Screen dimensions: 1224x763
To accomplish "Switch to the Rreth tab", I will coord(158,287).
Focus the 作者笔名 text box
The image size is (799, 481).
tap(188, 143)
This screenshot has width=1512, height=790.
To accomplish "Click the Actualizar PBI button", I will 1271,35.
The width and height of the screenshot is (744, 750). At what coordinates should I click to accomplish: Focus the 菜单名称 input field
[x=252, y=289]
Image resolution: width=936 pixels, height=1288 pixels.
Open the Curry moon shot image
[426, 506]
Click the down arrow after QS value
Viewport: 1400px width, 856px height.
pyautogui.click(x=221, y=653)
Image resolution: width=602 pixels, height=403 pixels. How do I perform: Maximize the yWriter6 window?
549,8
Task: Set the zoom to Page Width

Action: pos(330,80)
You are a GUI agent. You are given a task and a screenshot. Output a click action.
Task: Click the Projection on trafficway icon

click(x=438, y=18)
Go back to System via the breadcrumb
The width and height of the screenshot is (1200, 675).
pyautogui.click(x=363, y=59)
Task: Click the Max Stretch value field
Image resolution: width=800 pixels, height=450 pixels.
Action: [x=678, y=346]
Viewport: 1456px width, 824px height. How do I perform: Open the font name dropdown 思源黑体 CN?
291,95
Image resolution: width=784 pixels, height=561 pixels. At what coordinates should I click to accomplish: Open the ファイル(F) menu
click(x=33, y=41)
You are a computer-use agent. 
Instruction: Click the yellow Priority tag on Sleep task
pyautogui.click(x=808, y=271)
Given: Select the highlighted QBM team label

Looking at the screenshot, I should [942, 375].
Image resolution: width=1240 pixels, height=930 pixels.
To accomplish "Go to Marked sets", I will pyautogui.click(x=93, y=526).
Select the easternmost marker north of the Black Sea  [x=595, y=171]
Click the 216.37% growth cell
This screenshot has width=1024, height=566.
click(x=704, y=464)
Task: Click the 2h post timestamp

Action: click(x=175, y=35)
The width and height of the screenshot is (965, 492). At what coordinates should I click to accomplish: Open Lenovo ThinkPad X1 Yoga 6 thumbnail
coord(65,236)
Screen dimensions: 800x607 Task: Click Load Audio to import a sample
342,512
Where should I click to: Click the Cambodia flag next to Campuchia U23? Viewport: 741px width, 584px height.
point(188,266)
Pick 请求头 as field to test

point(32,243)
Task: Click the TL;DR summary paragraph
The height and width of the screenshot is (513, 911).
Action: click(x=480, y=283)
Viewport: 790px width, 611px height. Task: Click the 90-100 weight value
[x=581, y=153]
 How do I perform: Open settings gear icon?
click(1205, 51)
* * * * *
■ **Given problem**: Rewrite every item above, putting "Screen resolution" in place of each "Image resolution" and changing nothing else.

■ **Task response**:
Screen dimensions: 1224x763
To accomplish "Switch to the Rreth tab", I will coord(158,287).
Focus the 作者笔名 text box
The image size is (799, 481).
tap(188, 143)
This screenshot has width=1512, height=790.
To accomplish "Click the Actualizar PBI button", I will 1271,35.
The width and height of the screenshot is (744, 750). At what coordinates should I click to accomplish: Focus the 菜单名称 input field
[x=252, y=289]
Screen resolution: width=936 pixels, height=1288 pixels.
Open the Curry moon shot image
[426, 506]
Click the down arrow after QS value
Viewport: 1400px width, 856px height.
pyautogui.click(x=221, y=653)
Screen resolution: width=602 pixels, height=403 pixels. How do I perform: Maximize the yWriter6 window?
549,8
Task: Set the zoom to Page Width

Action: pos(330,80)
You are a GUI agent. You are given a task and a screenshot. Output a click action.
Task: Click the Projection on trafficway icon

click(x=438, y=18)
Go back to System via the breadcrumb
The width and height of the screenshot is (1200, 675).
pyautogui.click(x=363, y=59)
Task: Click the Max Stretch value field
Screen resolution: width=800 pixels, height=450 pixels.
Action: [x=678, y=346]
Viewport: 1456px width, 824px height. How do I perform: Open the font name dropdown 思源黑体 CN?
291,95
Screen resolution: width=784 pixels, height=561 pixels. At what coordinates should I click to accomplish: Open the ファイル(F) menu
click(x=33, y=41)
You are a computer-use agent. 
Instruction: Click the yellow Priority tag on Sleep task
pyautogui.click(x=808, y=271)
Given: Select the highlighted QBM team label

Looking at the screenshot, I should [942, 375].
Screen resolution: width=1240 pixels, height=930 pixels.
To accomplish "Go to Marked sets", I will pyautogui.click(x=93, y=526).
Select the easternmost marker north of the Black Sea  [x=595, y=171]
Click the 216.37% growth cell
This screenshot has width=1024, height=566.
click(x=704, y=464)
Task: Click the 2h post timestamp

Action: click(x=175, y=35)
The width and height of the screenshot is (965, 492). At what coordinates should I click to accomplish: Open Lenovo ThinkPad X1 Yoga 6 thumbnail
coord(65,236)
Screen dimensions: 800x607 Task: Click Load Audio to import a sample
342,512
Where should I click to: Click the Cambodia flag next to Campuchia U23? Viewport: 741px width, 584px height.
point(188,266)
Pick 请求头 as field to test

point(32,243)
Task: Click the TL;DR summary paragraph
The height and width of the screenshot is (513, 911).
Action: click(x=480, y=283)
Viewport: 790px width, 611px height. Task: Click the 90-100 weight value
[x=581, y=153]
 How do I perform: Open settings gear icon?
click(1205, 51)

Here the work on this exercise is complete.